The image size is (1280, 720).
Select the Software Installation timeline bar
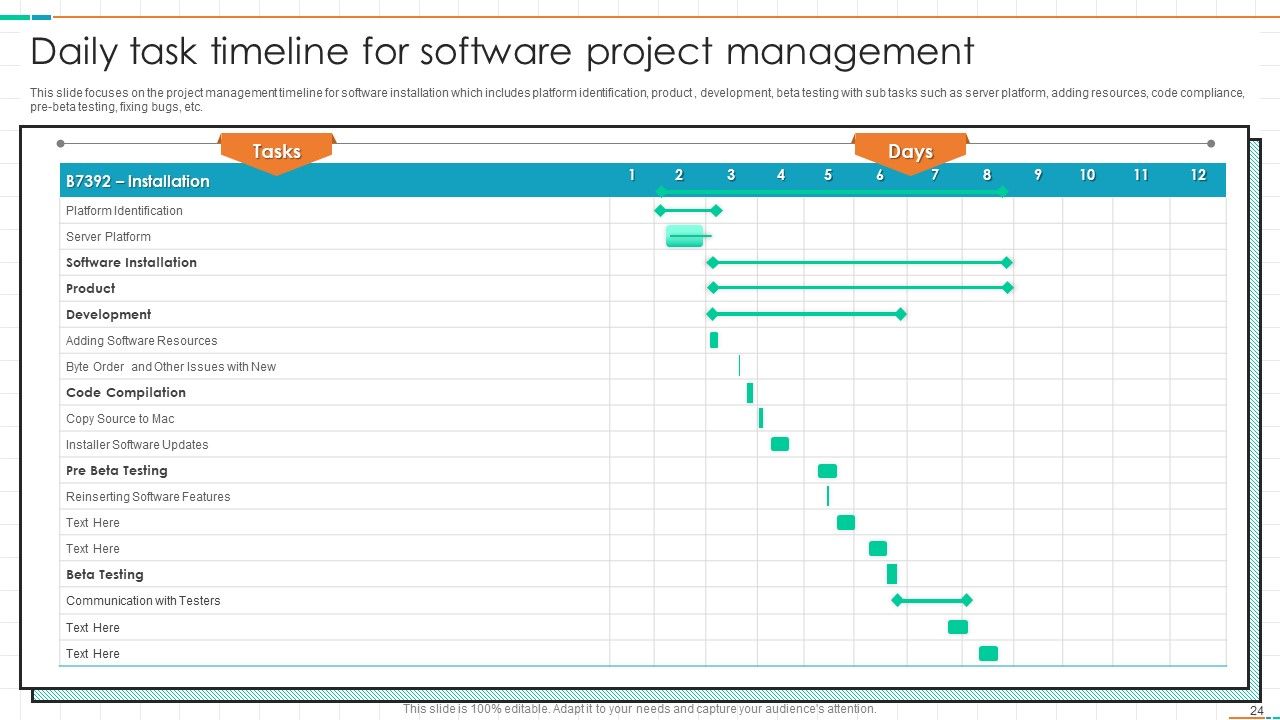[860, 262]
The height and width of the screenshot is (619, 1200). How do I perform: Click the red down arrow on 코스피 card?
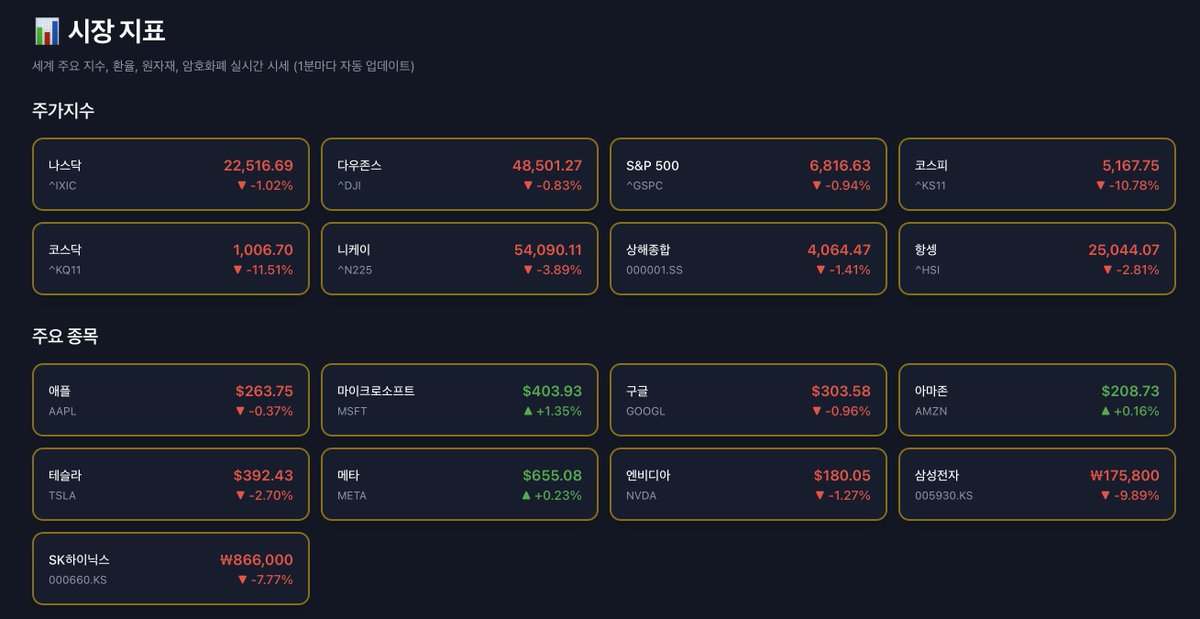pos(1101,185)
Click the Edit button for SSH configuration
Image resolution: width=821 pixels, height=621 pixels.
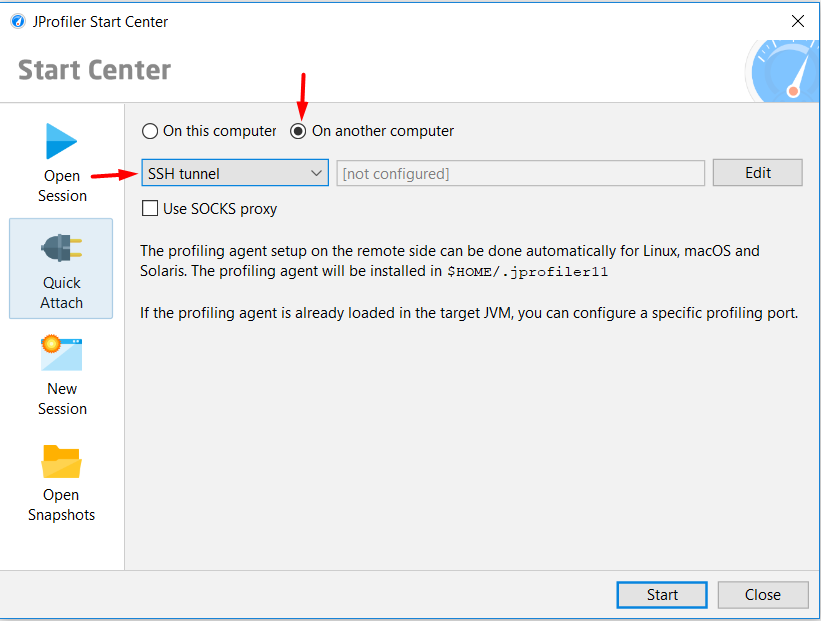pos(757,173)
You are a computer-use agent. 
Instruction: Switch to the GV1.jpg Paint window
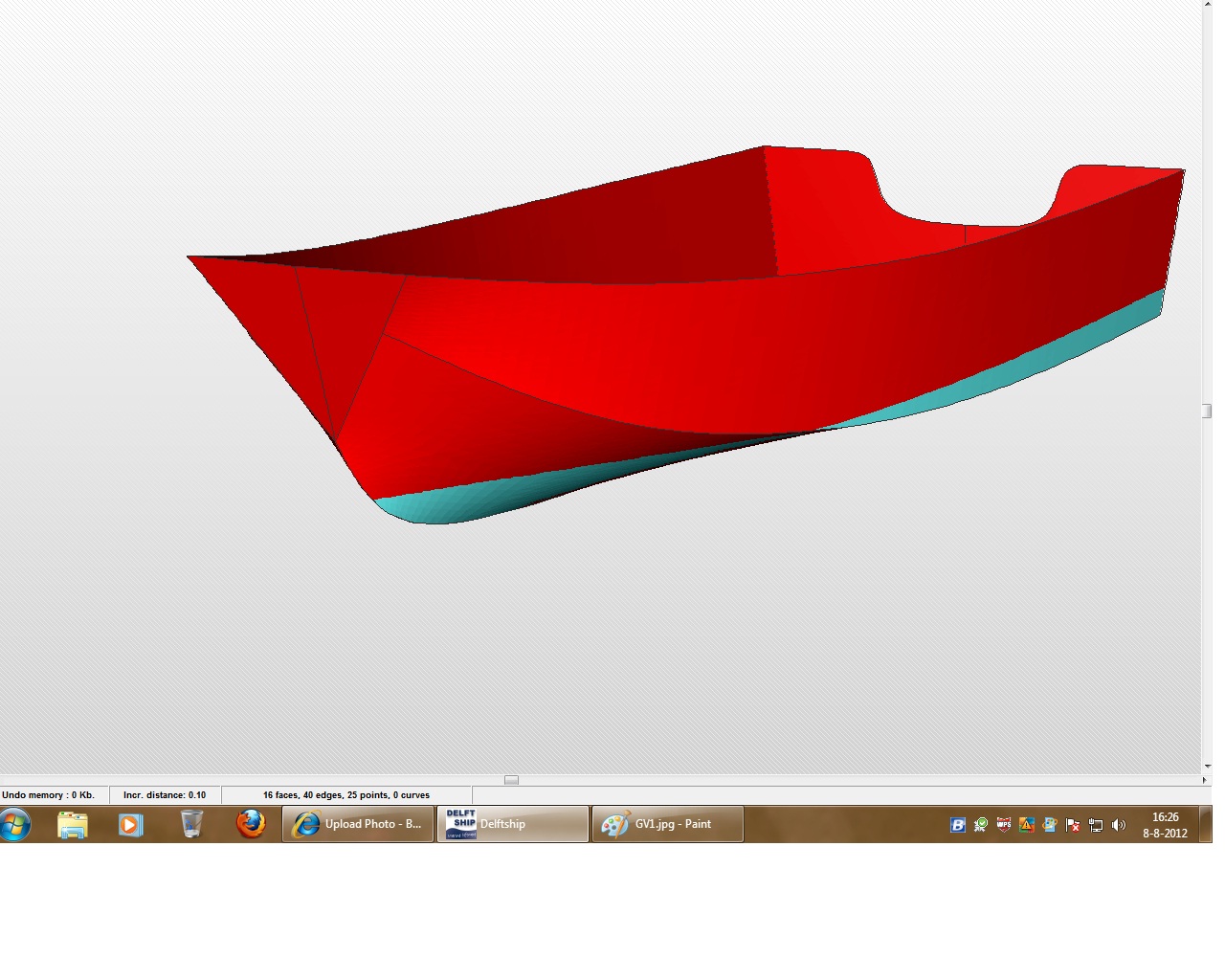click(668, 824)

--- --- ---

* Assignment: A word-for-word copy of the lines from the one containing "You are a computer-use agent." through the last line of the records is what is wanted, without pictures and without any other line.

* Response to the exercise:
You are a computer-use agent. 
Instruction: Switch to the GV1.jpg Paint window
click(668, 824)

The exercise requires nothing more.